А, скажем, значение Достоевского и Толстого автор «Поминок…» ограничивает лишь тем, что в них для западного читателя, оказывается, всего-навсего «забавно и занимательно… что-то
Характерно: тут же В. Ерофеев пишет: «По-моему, это другое, при чрезмерной развитости социальной ангажированности слишком часто разворачивало русскую литературу от эстетических задач в область однозначного проповедничества. Литература зачастую мерилась степенью остроты и социальной значительностью проблем. Я не говорю, что социального реализма не должно быть, пусть будет все, но представить себе национальную литературу лишь как литературу социального направления — это же каторга и тоска!» По этому отрывку видно, как нерасчлененно, недифференцированно, совмещение рассматриваются классика и новейшая литература. Если речь идет о социально завербованной современной литературе, то при чем здесь Толстой и Достоевский, а если — о классиках, то при чем тут «ангажированность» (тот же Дружинин называл Толстого самым независимым художником) и «однозначное проповедничество», «измерение литературы степенью остроты проблемы»? При чем здесь социальный реализм и социальная направленность, если речь идет о Толстом и Достоевском с их объемнейшим, многозначнейшим (уж «поамбивалентней» нынешних-то будет!) художественным миром (вбиравшим в себя, конечно, и социальное начало), с их реализмом «бытийно-психологического», «экзистенциально-философского» характера. Если смотреть на классику сквозь призму советского школьного пособия, трактующего почти всю литературу XIX века как критический реализм социальной направленности, учебника, действительно повернувшего литературу от эстетических задач, измерявшего литературу проблемностью, то в самом деле взвоешь — можно понять В. Ерофеева. Но кто же мешает вернуться на позиции нормальной, недогматической эстетики?

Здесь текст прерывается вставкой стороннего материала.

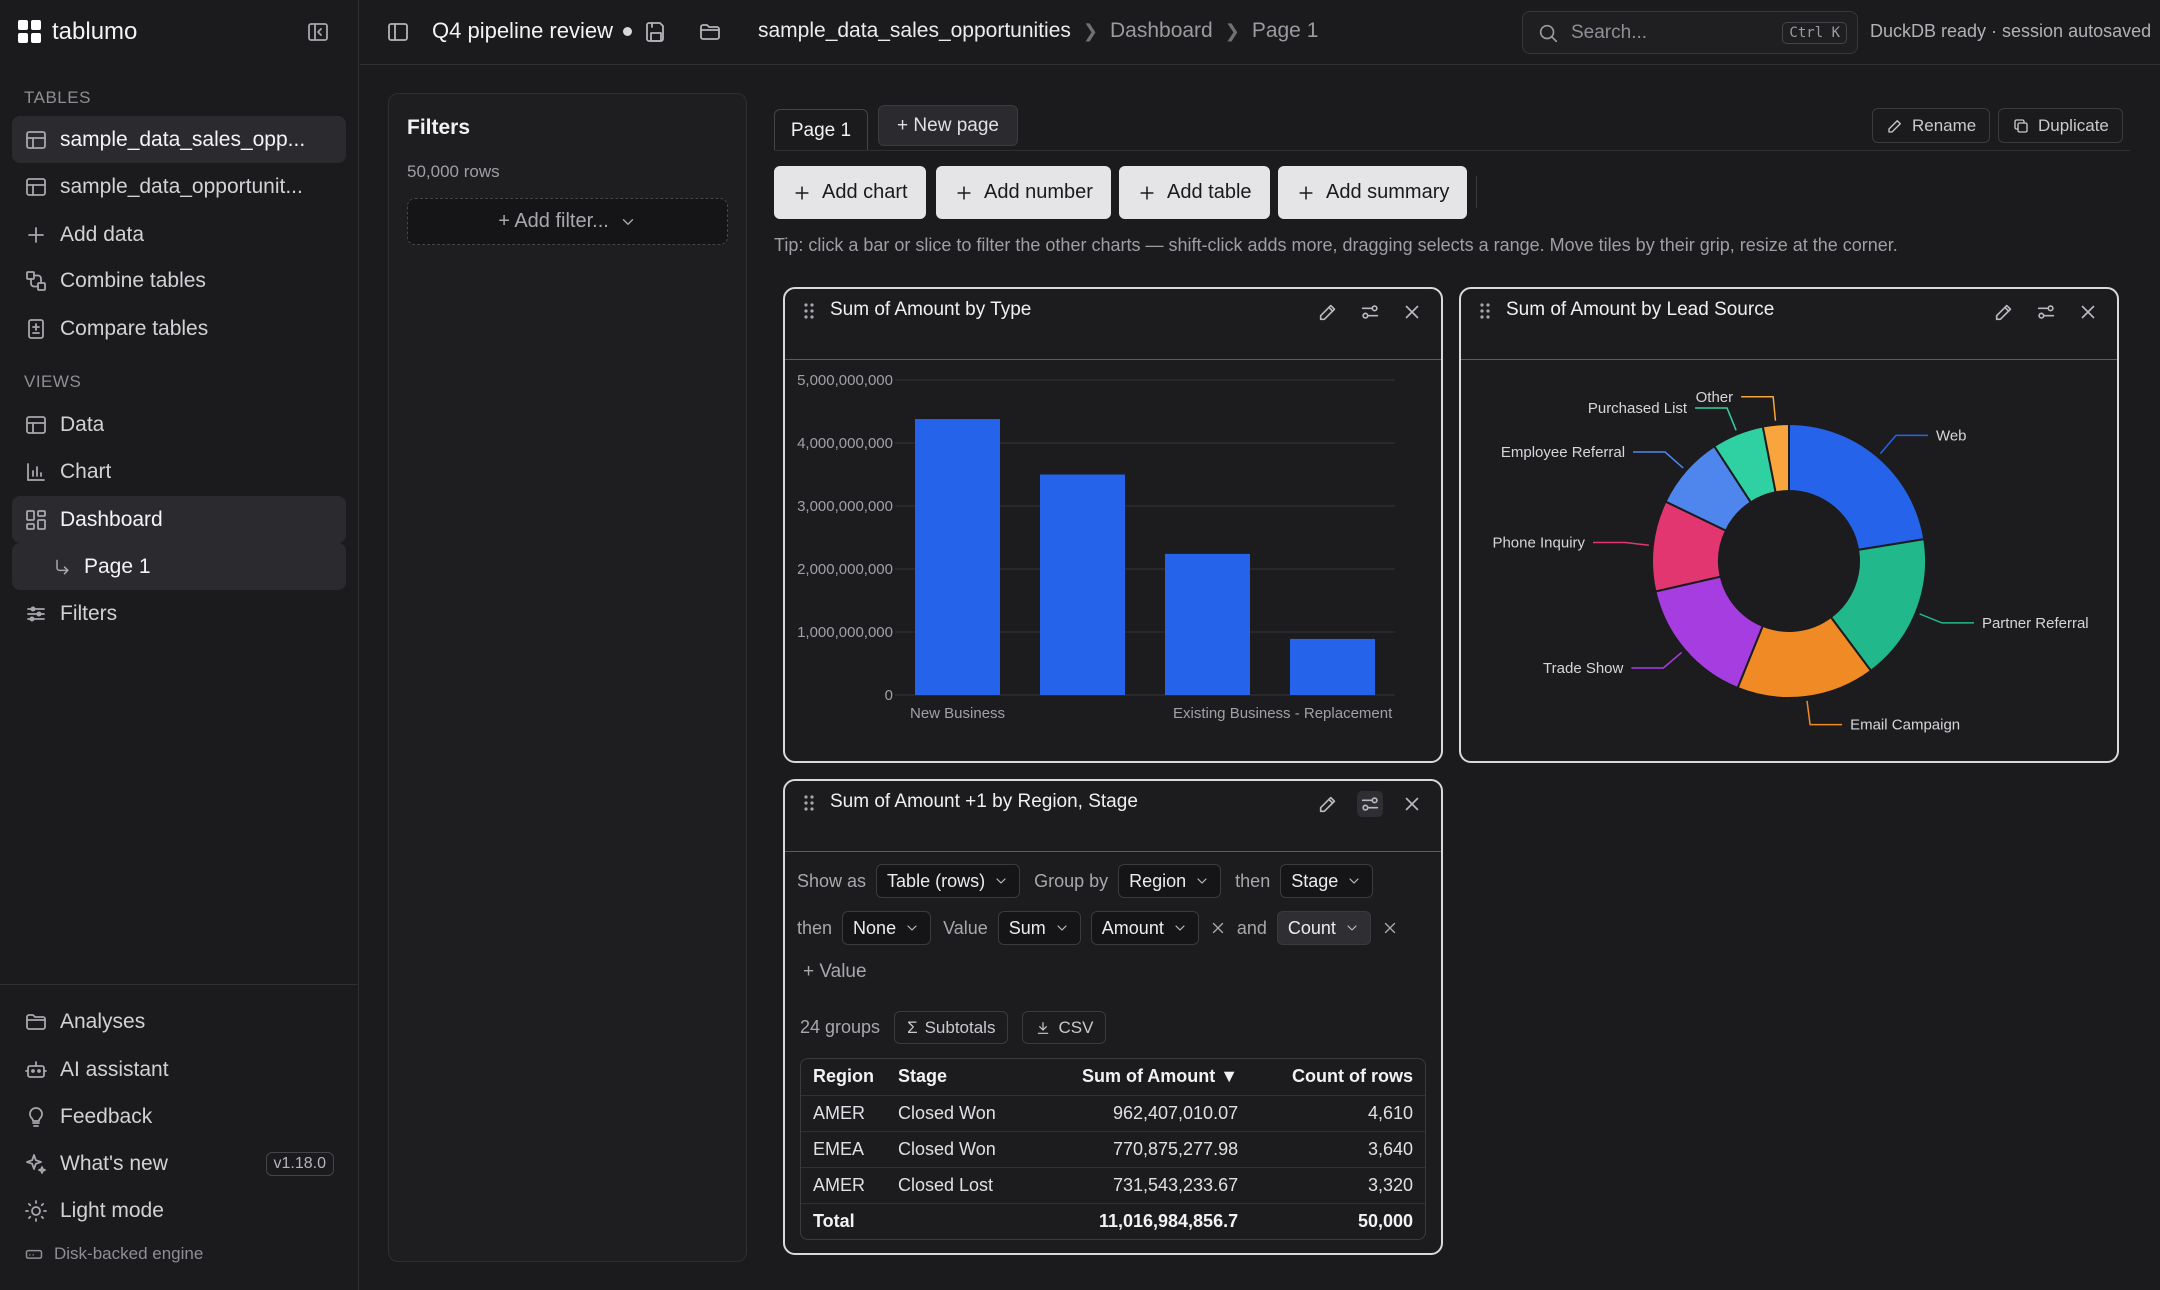 The height and width of the screenshot is (1290, 2160). What do you see at coordinates (34, 1254) in the screenshot?
I see `disk-icon` at bounding box center [34, 1254].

Неразличение явлений разного ряда, разной эстетической природы и уровня, настолько упорное и последовательное, что приходится думать уже не о профессиональной ошибке, а о сознательно проводимом «игровом элементе», — основная методологическая (и просто логическая) особенность построений В. Ерофеева. Онаруживается оно и в том, что в сфере специфически советской литературы и как раз в ряду литературы политизированной, официозной и либеральной, оказалась деревенская проза. Ну, не любит В. Ерофеев, по всему видать, деревенскую прозу, она у него зубную боль вызывает своей серьезностью, вот ведь к либеральной литературе он более снисходителен, называет ее «честным» направлением, возведшим «порядочность» в литературную категорию, стремящимся сказать «побольше правды». К деревенской прозе он гораздо строже относится, в пошло-огоньковском духе приписывая ей самые страшные грехи, в том числе и «расизм», выходя тем самым за пределы культуры. Да, очень жаль, но призыв В. Ерофеева вернуться к литературе находится в непреодолимом противоречии с подобного рода политическими «нелитературными обвинениями», неспортивными приемами.

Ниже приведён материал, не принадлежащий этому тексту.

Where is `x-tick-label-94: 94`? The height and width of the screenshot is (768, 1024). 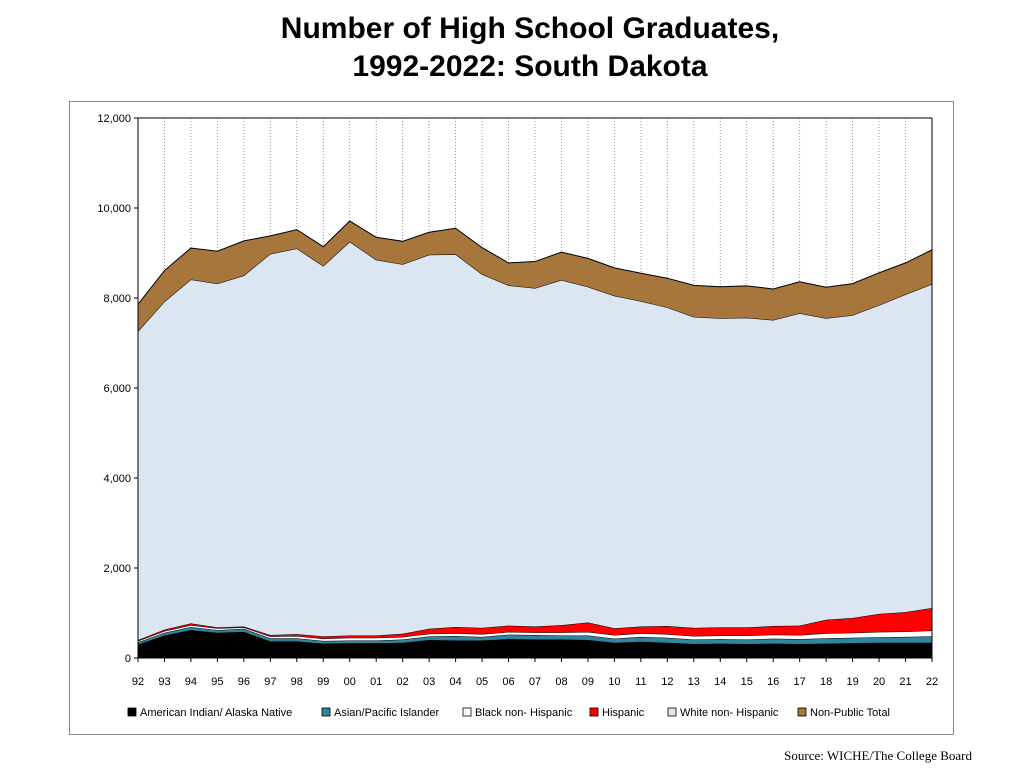 x-tick-label-94: 94 is located at coordinates (191, 682).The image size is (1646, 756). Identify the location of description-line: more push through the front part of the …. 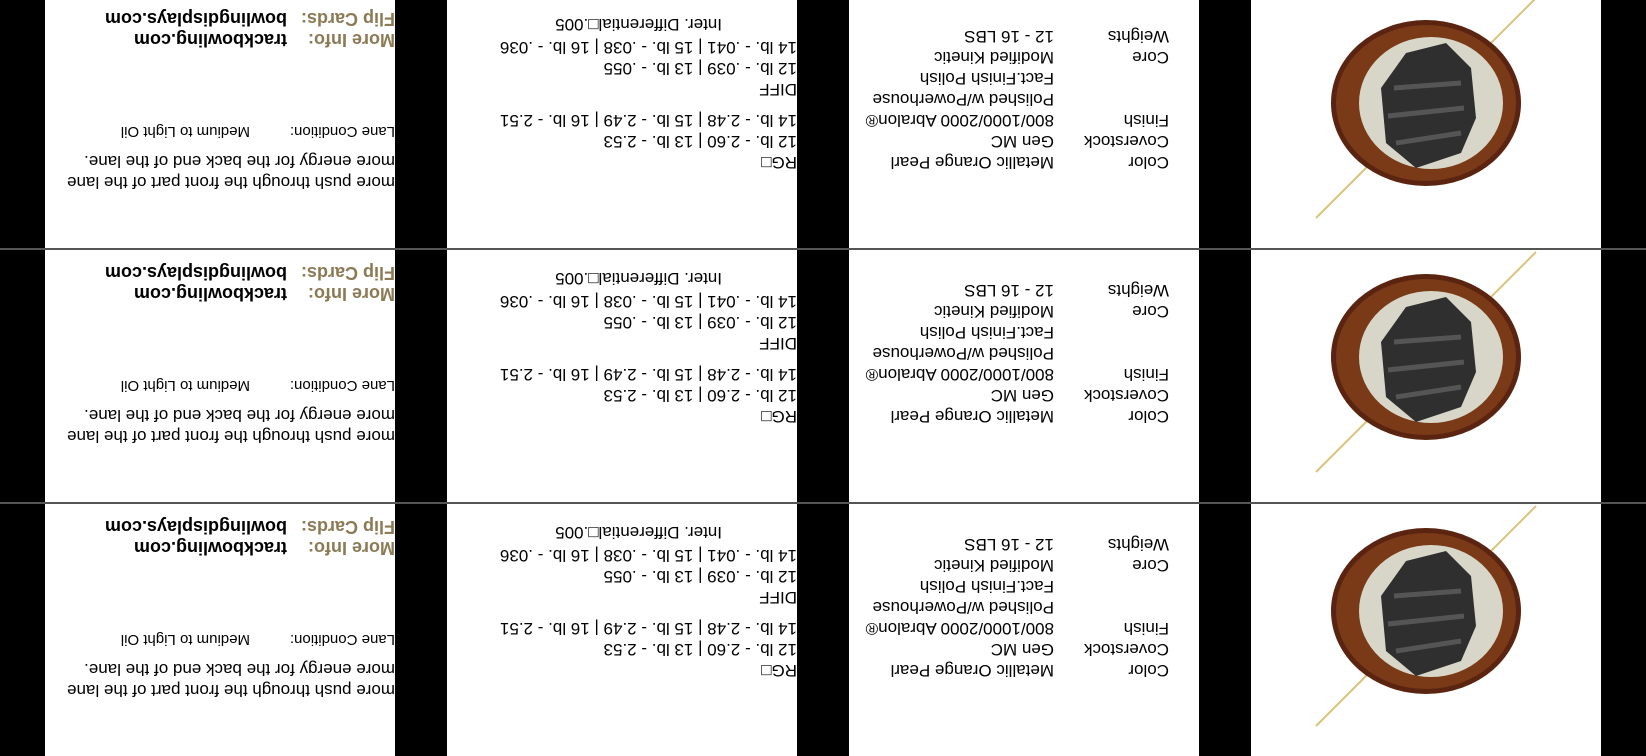
(231, 436).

В порядке вещей, что всякое литературное направление знает пору своего расцвета и спада, а писатели могут уходить из литературы в общественную деятельность; это, однако, не отменяет того, что деревенская проза (понятно, что речь идет не о всей литературе «на тему») не относится к собственно советской литературе. Если советская литература, по словам В. Ерофеева, стремилась к созданию «нового человека», а «социалистический реализм учил видеть действительность в ее революционном порыве, поэтому отрицал реальность за счет будущего, был ориентирован на преодоление настоящего, насыщен звонкими обещаниями и безграничной классовой ненавистью», то деревенская проза как раз искала в человеке, в жизни, в мироотношении то, что составляет их вечные, устойчивые свойства, а посему устремлялась не к многообещающему будущему, а к основаниям, глубинам человеческого духа.